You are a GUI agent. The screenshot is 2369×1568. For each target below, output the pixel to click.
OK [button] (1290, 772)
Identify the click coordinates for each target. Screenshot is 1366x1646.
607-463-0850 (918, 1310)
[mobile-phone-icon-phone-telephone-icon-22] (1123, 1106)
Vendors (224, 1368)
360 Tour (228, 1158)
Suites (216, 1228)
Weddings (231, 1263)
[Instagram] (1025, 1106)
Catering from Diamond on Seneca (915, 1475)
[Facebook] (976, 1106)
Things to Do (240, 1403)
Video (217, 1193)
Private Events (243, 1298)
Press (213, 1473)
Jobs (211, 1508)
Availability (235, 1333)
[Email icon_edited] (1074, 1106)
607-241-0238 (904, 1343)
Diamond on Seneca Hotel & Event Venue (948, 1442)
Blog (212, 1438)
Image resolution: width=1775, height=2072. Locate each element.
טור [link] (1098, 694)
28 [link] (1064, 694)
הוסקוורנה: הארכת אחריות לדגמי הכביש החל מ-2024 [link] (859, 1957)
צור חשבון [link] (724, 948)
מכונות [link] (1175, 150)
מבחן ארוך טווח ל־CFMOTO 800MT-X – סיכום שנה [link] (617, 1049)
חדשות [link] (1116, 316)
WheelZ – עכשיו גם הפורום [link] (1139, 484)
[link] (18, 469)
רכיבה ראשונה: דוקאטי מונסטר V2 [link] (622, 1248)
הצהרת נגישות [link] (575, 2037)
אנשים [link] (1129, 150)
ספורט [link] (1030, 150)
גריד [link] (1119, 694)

_EXERCISE DIRECTIONS:_
Write out only the lines that run from the line containing "Private Events (243, 1298)" through the line containing "חדשות [link] (1116, 316)", both included, exactly as they appear above.

_OUTPUT FOR THIS EXERCISE:_
Private Events (243, 1298)
Press (213, 1473)
Jobs (211, 1508)
Availability (235, 1333)
[Email icon_edited] (1074, 1106)
607-241-0238 (904, 1343)
Diamond on Seneca Hotel & Event Venue (948, 1442)
Blog (212, 1438)
Image resolution: width=1775, height=2072. Locate each element.
טור [link] (1098, 694)
28 [link] (1064, 694)
הוסקוורנה: הארכת אחריות לדגמי הכביש החל מ-2024 [link] (859, 1957)
צור חשבון [link] (724, 948)
מכונות [link] (1175, 150)
מבחן ארוך טווח ל־CFMOTO 800MT-X – סיכום שנה [link] (617, 1049)
חדשות [link] (1116, 316)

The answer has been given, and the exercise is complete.